[Rows of pointing data]
>> begin
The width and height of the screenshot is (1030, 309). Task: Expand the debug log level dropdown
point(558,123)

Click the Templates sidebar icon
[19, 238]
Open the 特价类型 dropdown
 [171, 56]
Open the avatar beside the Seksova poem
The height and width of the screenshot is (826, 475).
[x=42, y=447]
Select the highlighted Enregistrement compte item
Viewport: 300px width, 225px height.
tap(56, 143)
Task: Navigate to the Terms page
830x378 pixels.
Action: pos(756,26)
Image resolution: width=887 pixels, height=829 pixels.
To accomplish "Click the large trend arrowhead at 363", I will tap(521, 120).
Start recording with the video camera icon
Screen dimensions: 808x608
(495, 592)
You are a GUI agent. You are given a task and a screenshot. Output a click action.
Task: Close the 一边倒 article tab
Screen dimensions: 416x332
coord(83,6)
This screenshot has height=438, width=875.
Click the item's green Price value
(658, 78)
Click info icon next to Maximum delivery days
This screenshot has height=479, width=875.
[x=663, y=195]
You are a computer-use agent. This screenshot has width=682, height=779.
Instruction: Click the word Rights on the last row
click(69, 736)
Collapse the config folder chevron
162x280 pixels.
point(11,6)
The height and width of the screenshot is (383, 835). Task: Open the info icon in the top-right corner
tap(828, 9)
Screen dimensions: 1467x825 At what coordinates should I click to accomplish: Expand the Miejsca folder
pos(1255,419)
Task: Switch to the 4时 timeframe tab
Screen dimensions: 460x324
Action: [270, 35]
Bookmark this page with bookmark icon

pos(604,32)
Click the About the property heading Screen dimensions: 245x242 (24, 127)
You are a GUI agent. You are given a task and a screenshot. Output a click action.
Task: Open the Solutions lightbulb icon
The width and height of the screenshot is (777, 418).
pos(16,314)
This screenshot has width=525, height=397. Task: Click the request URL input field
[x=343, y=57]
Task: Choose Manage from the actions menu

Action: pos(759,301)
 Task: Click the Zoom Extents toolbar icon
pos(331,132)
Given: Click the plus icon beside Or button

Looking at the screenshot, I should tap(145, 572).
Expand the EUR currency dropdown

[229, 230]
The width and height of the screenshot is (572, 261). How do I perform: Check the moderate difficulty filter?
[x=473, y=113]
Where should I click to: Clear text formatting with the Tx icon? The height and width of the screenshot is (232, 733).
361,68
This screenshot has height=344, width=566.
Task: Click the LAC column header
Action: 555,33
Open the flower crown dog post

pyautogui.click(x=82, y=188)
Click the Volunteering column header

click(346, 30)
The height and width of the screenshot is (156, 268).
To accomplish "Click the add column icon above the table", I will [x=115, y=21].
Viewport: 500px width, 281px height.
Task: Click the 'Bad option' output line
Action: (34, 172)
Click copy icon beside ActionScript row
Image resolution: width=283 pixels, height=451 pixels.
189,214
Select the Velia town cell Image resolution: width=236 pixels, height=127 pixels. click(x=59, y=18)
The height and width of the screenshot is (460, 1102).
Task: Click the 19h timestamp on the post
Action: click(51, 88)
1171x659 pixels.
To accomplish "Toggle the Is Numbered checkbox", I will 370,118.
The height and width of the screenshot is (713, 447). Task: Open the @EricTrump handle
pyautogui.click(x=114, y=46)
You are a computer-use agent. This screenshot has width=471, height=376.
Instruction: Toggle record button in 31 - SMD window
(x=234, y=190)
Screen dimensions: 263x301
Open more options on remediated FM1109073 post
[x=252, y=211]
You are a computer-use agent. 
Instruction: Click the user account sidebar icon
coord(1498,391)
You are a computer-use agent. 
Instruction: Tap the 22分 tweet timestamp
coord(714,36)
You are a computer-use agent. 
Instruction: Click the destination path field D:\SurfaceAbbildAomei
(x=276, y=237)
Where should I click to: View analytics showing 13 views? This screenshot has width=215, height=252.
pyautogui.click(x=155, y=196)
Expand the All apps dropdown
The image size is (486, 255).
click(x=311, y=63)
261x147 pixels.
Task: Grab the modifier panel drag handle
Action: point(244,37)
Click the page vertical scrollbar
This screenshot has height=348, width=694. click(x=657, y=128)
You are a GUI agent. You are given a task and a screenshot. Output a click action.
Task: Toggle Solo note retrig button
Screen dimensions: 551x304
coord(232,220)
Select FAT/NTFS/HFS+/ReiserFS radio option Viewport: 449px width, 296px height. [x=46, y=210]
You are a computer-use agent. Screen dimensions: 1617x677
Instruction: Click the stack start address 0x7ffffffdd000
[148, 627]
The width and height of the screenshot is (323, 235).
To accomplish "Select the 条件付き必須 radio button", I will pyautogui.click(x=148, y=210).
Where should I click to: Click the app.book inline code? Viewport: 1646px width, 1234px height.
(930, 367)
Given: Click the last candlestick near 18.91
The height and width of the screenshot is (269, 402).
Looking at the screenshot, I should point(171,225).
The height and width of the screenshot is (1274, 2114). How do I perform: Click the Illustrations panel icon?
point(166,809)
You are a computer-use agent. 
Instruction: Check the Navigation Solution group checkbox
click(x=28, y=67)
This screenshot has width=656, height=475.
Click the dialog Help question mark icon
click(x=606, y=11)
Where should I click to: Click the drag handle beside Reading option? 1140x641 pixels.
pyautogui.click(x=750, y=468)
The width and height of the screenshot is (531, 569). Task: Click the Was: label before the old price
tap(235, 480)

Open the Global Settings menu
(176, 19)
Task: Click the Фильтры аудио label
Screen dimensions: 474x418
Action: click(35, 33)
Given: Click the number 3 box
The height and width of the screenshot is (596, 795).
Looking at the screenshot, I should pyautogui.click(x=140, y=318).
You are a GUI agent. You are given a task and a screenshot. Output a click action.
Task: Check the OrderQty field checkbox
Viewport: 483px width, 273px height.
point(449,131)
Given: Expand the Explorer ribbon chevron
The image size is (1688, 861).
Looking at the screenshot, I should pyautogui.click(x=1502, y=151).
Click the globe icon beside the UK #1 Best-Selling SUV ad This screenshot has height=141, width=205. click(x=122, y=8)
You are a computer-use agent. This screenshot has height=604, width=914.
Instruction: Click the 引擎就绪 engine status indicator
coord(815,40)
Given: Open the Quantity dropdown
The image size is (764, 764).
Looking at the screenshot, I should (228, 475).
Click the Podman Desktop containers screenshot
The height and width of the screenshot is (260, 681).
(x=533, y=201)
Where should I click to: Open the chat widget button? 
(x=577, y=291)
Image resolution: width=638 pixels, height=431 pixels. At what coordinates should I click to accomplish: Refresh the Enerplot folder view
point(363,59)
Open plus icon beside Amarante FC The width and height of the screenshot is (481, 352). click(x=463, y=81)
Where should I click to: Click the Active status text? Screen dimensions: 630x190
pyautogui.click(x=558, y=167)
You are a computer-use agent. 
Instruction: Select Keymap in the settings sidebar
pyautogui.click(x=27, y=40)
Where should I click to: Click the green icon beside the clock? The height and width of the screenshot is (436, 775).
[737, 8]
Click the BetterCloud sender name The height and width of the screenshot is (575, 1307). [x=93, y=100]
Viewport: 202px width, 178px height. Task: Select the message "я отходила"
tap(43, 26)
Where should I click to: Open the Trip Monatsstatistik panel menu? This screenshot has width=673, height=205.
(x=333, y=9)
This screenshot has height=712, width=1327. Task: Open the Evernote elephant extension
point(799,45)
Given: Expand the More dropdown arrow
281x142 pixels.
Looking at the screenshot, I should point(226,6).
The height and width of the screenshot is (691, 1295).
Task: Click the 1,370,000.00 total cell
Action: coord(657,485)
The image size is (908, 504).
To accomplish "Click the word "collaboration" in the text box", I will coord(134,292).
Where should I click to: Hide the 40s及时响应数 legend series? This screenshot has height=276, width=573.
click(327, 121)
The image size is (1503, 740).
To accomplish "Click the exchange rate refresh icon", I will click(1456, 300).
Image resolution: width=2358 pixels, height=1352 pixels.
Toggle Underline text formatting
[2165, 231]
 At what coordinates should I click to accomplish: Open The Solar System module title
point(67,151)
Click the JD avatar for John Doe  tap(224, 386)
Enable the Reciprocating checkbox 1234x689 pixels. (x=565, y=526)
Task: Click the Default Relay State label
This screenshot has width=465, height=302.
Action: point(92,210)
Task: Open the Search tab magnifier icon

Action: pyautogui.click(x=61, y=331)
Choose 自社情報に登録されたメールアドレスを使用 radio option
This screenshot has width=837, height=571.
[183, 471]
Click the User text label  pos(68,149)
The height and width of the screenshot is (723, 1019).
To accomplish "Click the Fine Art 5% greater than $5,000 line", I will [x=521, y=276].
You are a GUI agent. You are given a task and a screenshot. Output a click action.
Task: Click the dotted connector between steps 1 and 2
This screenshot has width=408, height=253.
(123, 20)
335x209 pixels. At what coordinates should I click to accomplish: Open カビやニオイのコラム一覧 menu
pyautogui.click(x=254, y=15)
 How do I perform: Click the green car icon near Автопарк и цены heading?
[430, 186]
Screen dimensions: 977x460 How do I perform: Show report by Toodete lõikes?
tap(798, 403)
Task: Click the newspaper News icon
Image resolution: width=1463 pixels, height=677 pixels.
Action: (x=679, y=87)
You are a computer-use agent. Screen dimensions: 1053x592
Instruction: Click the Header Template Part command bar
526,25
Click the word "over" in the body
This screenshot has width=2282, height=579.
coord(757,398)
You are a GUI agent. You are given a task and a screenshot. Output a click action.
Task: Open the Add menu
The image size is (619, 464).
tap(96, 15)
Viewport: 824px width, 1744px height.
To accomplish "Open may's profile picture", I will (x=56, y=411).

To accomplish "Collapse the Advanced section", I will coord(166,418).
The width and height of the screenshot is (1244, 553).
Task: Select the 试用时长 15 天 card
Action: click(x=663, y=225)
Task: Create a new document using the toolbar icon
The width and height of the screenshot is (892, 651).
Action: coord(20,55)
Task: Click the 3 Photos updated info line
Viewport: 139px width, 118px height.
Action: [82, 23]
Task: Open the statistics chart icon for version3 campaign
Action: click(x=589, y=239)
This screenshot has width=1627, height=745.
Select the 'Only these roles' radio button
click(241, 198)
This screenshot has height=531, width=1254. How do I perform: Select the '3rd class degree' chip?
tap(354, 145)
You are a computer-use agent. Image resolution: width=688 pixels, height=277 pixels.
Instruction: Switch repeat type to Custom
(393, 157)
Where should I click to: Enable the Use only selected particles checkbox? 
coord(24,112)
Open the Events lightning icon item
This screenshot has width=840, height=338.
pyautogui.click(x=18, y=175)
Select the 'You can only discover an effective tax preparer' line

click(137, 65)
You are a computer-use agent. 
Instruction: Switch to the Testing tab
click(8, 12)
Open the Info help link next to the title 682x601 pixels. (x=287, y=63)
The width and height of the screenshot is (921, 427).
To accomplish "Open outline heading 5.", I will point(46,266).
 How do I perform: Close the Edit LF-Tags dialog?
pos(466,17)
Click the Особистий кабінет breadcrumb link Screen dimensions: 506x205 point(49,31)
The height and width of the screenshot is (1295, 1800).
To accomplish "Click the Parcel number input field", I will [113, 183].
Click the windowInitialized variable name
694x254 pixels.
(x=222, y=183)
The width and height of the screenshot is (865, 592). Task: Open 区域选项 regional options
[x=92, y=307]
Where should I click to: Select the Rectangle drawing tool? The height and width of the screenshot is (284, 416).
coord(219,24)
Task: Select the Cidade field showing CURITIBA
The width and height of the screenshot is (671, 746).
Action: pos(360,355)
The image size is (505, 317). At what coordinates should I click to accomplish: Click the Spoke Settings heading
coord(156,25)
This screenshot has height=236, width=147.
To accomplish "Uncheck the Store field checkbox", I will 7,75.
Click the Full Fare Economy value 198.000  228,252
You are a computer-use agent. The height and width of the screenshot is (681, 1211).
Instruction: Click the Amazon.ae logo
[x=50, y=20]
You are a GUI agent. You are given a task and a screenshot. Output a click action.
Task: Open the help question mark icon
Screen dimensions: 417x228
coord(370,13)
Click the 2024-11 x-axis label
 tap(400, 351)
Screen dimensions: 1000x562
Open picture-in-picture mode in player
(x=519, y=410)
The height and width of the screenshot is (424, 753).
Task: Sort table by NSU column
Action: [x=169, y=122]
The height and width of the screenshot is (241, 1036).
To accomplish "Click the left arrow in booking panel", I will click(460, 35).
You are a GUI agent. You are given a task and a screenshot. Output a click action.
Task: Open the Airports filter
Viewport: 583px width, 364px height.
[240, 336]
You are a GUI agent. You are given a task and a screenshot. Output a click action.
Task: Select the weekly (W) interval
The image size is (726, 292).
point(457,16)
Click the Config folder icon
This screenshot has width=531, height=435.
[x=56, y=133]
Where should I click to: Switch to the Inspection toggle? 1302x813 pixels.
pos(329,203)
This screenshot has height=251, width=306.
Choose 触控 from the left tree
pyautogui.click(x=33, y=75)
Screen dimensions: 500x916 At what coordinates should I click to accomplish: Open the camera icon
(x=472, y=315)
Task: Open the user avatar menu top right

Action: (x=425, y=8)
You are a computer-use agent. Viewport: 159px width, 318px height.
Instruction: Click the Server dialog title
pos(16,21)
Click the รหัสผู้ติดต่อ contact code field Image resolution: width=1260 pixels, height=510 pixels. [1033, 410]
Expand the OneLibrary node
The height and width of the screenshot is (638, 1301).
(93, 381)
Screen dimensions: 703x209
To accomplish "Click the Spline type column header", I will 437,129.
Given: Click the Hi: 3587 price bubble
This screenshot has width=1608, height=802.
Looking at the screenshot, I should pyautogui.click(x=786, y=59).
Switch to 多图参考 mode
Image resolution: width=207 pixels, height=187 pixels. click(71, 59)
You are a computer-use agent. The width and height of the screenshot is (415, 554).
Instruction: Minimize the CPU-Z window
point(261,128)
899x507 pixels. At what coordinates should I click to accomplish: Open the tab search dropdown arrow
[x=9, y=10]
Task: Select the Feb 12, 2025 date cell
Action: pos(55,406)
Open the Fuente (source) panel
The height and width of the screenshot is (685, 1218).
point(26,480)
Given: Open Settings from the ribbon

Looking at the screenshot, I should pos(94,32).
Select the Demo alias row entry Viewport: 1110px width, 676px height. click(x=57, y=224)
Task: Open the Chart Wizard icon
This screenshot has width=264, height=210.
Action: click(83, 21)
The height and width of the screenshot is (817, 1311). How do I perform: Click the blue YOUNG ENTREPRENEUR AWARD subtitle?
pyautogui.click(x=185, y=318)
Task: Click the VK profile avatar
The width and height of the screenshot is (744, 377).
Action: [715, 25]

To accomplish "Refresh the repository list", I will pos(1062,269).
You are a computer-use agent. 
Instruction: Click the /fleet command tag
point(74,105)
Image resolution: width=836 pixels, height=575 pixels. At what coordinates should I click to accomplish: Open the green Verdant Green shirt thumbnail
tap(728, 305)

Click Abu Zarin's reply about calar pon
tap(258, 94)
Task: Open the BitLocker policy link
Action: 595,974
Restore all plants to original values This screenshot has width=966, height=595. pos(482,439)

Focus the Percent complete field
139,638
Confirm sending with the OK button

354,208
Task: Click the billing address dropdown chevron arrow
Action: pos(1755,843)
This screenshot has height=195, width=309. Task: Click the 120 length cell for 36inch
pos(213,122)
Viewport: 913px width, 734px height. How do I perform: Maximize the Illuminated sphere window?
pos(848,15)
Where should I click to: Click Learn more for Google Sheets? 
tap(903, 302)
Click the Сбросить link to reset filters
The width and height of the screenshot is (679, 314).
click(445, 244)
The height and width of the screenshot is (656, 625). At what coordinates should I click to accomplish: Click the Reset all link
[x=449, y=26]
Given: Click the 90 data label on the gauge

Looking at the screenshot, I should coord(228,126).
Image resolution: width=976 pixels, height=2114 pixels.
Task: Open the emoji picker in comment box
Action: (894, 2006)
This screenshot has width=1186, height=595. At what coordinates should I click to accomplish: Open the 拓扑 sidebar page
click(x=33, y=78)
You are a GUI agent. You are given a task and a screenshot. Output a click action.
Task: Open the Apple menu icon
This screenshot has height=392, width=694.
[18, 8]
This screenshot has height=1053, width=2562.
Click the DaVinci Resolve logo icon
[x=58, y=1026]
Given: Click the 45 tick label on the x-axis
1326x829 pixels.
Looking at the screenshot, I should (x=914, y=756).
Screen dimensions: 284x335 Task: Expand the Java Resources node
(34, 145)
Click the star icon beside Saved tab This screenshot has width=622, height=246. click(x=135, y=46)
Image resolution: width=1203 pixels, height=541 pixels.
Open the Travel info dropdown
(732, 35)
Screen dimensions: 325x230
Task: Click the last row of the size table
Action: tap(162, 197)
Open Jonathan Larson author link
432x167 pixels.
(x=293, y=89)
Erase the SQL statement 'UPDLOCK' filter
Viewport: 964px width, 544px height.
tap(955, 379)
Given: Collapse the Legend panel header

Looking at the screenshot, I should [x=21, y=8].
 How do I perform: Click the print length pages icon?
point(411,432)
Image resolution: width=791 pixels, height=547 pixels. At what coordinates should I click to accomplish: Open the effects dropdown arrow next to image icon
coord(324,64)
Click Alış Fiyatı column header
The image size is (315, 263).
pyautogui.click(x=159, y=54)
>> end
Problem to solve => Copy out, unchanged, every line of the items above from the one containing "Task: Click the VK profile avatar" down to the one containing "click(445, 244)", including both of those lines.

Task solution =>
Task: Click the VK profile avatar
The width and height of the screenshot is (744, 377).
Action: [715, 25]

To accomplish "Refresh the repository list", I will pos(1062,269).
You are a computer-use agent. 
Instruction: Click the /fleet command tag
point(74,105)
Image resolution: width=836 pixels, height=575 pixels. At what coordinates should I click to accomplish: Open the green Verdant Green shirt thumbnail
tap(728, 305)

Click Abu Zarin's reply about calar pon
tap(258, 94)
Task: Open the BitLocker policy link
Action: 595,974
Restore all plants to original values This screenshot has width=966, height=595. pos(482,439)

Focus the Percent complete field
139,638
Confirm sending with the OK button

354,208
Task: Click the billing address dropdown chevron arrow
Action: pos(1755,843)
This screenshot has height=195, width=309. Task: Click the 120 length cell for 36inch
pos(213,122)
Viewport: 913px width, 734px height. How do I perform: Maximize the Illuminated sphere window?
pos(848,15)
Where should I click to: Click Learn more for Google Sheets? 
tap(903, 302)
Click the Сбросить link to reset filters
The width and height of the screenshot is (679, 314).
click(445, 244)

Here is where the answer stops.